Shark tank

It doesn’t actually fly, see?

Flash back to 1995, when this IT pilot fish works at an investment company and the coolest thing in laptops is the IBM ThinkPad 701. It’s nicknamed the “butterfly,” because when opened its keyboard expands into a full-size keyboard. “We routinely tried to get new laptops to the people who actually used them,” says fish. “But once in a while, one of the investment officers who had a huge ego couldn’t stand it that a peon had a cooler PC than he did, and he insisted that he get one of the new ones.”

That happens late one Friday afternoon. Fish gets word that he needs to prep one immediately for an investment officer, and it needs to be ready before fish leaves, because the investment guy will be traveling over the weekend.

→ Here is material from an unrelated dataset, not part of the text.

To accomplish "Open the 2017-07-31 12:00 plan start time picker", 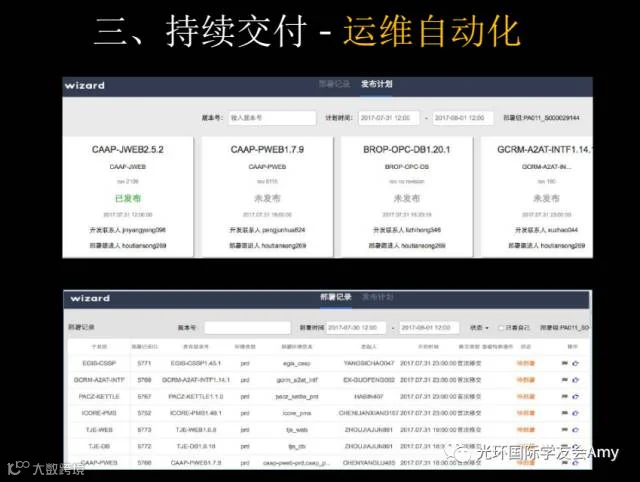I will 389,118.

Fish stays several hours late to make sure it’s set up and delivered to the user. Then he heads home for the weekend.

Monday morning, there’s a voicemail waiting for fish: There’s a problem with the butterfly. I’ll be right there, fish tells investment guy. No, it’s better that I bring it over, investment guy tells him.

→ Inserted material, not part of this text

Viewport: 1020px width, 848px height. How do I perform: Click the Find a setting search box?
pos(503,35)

“A few minutes later, he approaches my desk, holding a shoebox,” fish says. “In the centre of my desk, he pours out the shoebox, and I notice parts that were once an IBM 701. The unit is two days old and totally demolished.

“It turns out that instead of traveling, he just wanted to read his e-mail on his third-floor balcony during his morning coffee, using a really cool laptop. He confided that he got up for another cup of coffee and snagged the power cord of the butterfly and it dropped — three stories to the ground. “The user was shocked to learn that IBM’s warranty wouldn’t cover a three-story fall, and that his business unit would be paying for the butterfly. “He never requested another laptop.”

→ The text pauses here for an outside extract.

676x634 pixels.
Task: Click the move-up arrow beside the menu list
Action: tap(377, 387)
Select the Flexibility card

‘And other duties as assigned’

Programmer pilot fish at a small manufacturing company is finding it very difficult to get the time he needs for a project on a very busy minicomputer.

One Saturday he’s compiling and testing code to meet a Monday deadline when the owner of the company walks into the computer room. He makes small talk, asking how the project is going and what fish is doing. Fish explains that he’s trying to get work done to be ready for Monday’s status meeting, which the owner is heading up. Then the owner asks fish if he knows how to run the copier. “I told him, yes, I could,” says fish.

“He handed me a book of seafood recipes with quite a few of the pages tagged with slips of paper. He asked me if I could copy those pages for him, since he was leaving late next week for his house on Cape Cod and would be preparing a lot of seafood dishes. “He’s the boss, so I went ahead and made the copies and stayed late in order to finish my real work.”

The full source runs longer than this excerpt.